Crescent is already looking toward the future and discussing ways to stay ahead of the demand by taking advantage of technology.

“We’re thinking about new communities and saying, “How would we want to do that from a refrigeration standpoint?” Pierce speculated. “So we’re incorporating some of those design elements where someone can actually order from the local grocery store, whatever their weekly groceries are. If they’re coming home from a trip, they have a refrigerated locker they can open up, pull the groceries and bring them to their unit at 10:00 at night, we’re really just trying to make sure that those parts of their lives are easier, be it dry cleaning pick up through a locker system, groceries, or partnerships with local restaurants and food deliveries. When people are living in an urban setting, they’re really there for the convenience factor, and if they don’t have to think about being home in time for a package or to go to the dry cleaner at a certain time, it just helps with their whole experience.”

Technological upgrades greatly tie into potential ancillary income models. However, the lingering question is where will the income come from? Haughey said residents can be sensitive to added charges. Some communities charge fees, and residents are OK with it.
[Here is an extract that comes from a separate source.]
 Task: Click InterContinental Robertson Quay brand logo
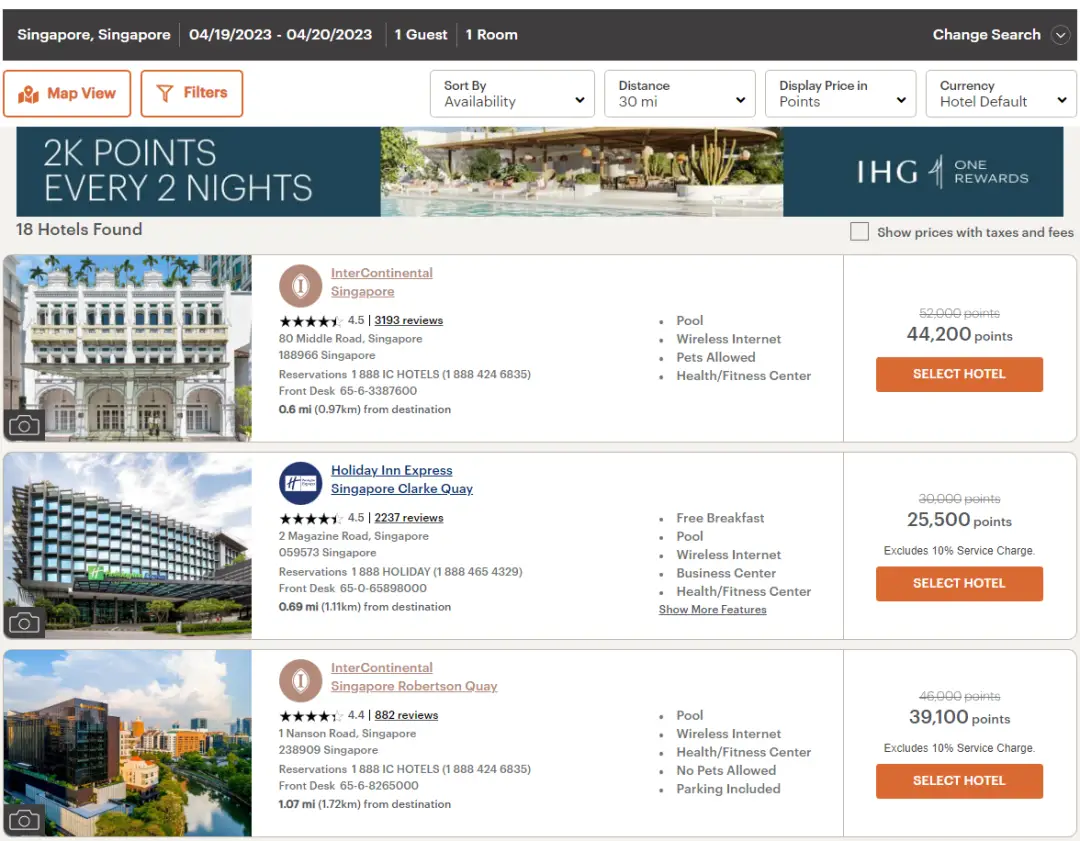click(300, 681)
It also could be the case where if package carriers find themselves spending a lot of time handling and delivering packages they might accept a model that charges them a per package fee to drop all the packages at once and save that time.

Pierce said developers should be planning for high package volume by taking a thoughtful design approach and embracing technology. They need to adapt to the latest systems, package lockers, coolers, dry cleaning lockers, and after-hours areas where a concierge has access without having to go to the main office. “Think about it early on, just like you’d consider a leasing office, pool, fitness room, and community area ahead of time. This is just as important.”

Although it may seem consumers will be the direct beneficiaries of the 2015 shipping industry growth options, the property management industry does have the room to become a player and earn extra revenue by diving into the technological world.